Week 1 Summary

It has been a crazy busy week. I have completed all the work which Hannah, my supervisor, wanted me to complete this week. To recap this was the initial list:

Contact Dr Harry Strange and ask what he wanted from the project
Open a blog
Write a blog post with the title and what I plan to do.
Come up with a taxonomy of notes and write a blog post on this.
Find 3 papers about my dissertation
Write a blog post about these papers and give a short description on the “best” paper.

I did all those initial things requested by Hannah. I have also started to draft out the outline specification from some information I gathered from Harry. This will be taken to the meeting with Hannah to discuss and hopefully flesh out some requirements.

Another thing I need to consider this week is the methodology I wish to follow. I will be looking into Extreme Programming for a single person, but once some requirements have been identified I will have a better understanding as to whether it’s the correct methodology for this project.

In the mean time I will be collating a set of small rules for how the notes should be constructed, so that the notes have some similarity. An example rule could be images must have boxes around them. This will form the core part of the note analysis I will look to produce a small set of rules and design the system in such a way that new rules can be added at not much effort.

Additionally, I have started some spike work solutions looking into the Tesseract OCR and as I write this blog post it has managed to begin to train some of my handwriting. So far it seems to pick up quite a lot of letters from my handwriting but there are a lot of false positives detected.
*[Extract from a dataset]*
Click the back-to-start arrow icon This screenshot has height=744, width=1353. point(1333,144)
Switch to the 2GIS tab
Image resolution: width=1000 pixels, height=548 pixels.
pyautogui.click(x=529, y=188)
There should also be honourable mentions to The tesseract wiki page with information about training. However I found, after I published the 3 papers, a master thesis by Brian M. Gonzalez Link to PDF which uses the Tesseract OCR tool to train on handwriting data to interpret code and produce an output. This thesis was extremely relevant and must be commended for the great section on how actually to train the handwriting data set. This will be an incredible useful resource to consider.